You will also be leveraging your software engineering expertise to develop software platforms and tools to optimise the operational and engineering efficiencies of complex systems at scale, with particular focus on improving the systems' observability, performance and maintainability.
- Lead the engineering team to build, expand and operate TikTok e-Commerce global infrastructure, including large-scale systems in public and private clouds, data centers and content delivery networks.
- Develop automation, data visualization and automated monitoring processes to facilitate the optimization of the TikTok e-Commerce platform infrastructure.
- Drive the design and engineering of tools, as well as platform solutions, to optimize product engineering and operation efficiencies.
- Own governance, cost management, security & compliance, backup & disaster recovery for the platform infrastructure.
- Manage oncall processes to respond to performance and reliability issues, and establish best practices for coordinating escalation to resolve issues and minimize downtime.

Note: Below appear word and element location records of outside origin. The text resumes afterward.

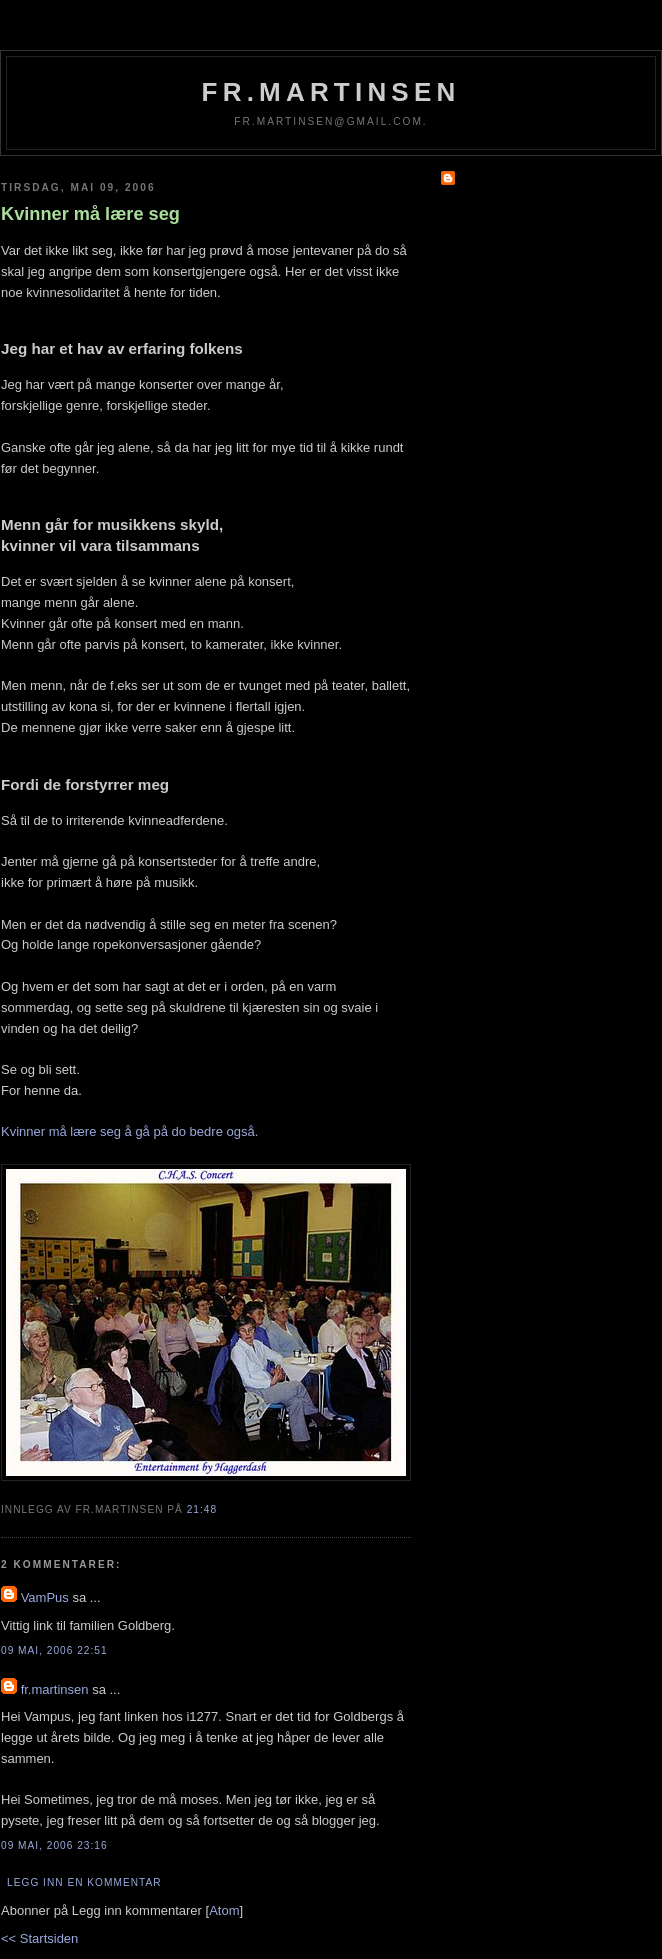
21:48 (202, 1509)
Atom (224, 1910)
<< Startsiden (39, 1938)
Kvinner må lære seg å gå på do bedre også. (129, 1131)
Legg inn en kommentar (84, 1882)
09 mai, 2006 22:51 (54, 1650)
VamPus (45, 1597)
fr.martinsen (331, 92)
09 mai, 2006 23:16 (54, 1845)
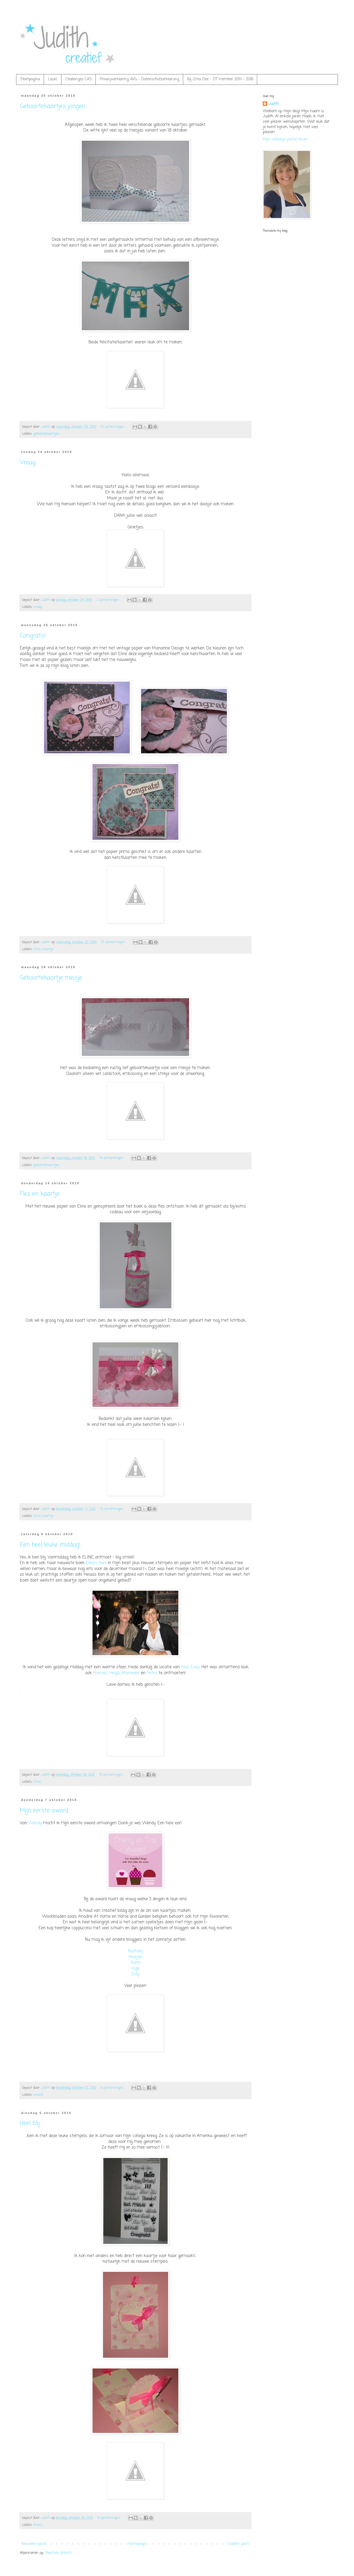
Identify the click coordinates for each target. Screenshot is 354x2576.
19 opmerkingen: (112, 1158)
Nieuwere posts (34, 2544)
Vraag (28, 462)
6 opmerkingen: (113, 2087)
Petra (152, 1673)
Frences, (100, 1673)
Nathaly (135, 1951)
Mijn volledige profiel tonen (285, 139)
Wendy (35, 1823)
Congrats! (33, 635)
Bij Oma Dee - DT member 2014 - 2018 (220, 79)
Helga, (114, 1673)
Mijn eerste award (44, 1810)
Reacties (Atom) (58, 2553)
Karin (136, 1963)
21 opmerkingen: (113, 426)
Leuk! (52, 79)
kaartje (48, 949)
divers (38, 2524)
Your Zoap (190, 1667)
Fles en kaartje (39, 1193)
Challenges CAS (78, 79)
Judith (273, 104)
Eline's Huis (96, 1563)
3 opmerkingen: (108, 599)
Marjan (135, 1957)
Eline (37, 949)
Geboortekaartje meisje (51, 977)
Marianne (130, 1673)
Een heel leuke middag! (50, 1544)
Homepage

- Bachelor's degree or higher in Computer Science or a related technical discipline, or equivalent working experience.
- 6+ years experience in Cloud Architecture or DevOps.
- 4+ years experience working with Unix Linux systems from kernel to shell and beyond with experience working with system libraries, file systems, and client-server protocols.
- Demonstrable experience in one or more programming languages such as Java, C++, Go, or scripting experience in Shell and Python.
- Expertise in designing, analyzing, and troubleshooting large-scale distributed systems.
- Agile, quick self-learner, highly self-motivated with strong sense of product ownership and creative problem solver.
- Operational experience running a 24x7 production infrastructure at scale.
- Ability to lead independent research to solve complex technical problems.
- Empathetic and results-oriented leader and mentor.
- Good collaborator and team player, comfortable working in a fast moving, culturally diverse and globally distributed team environment.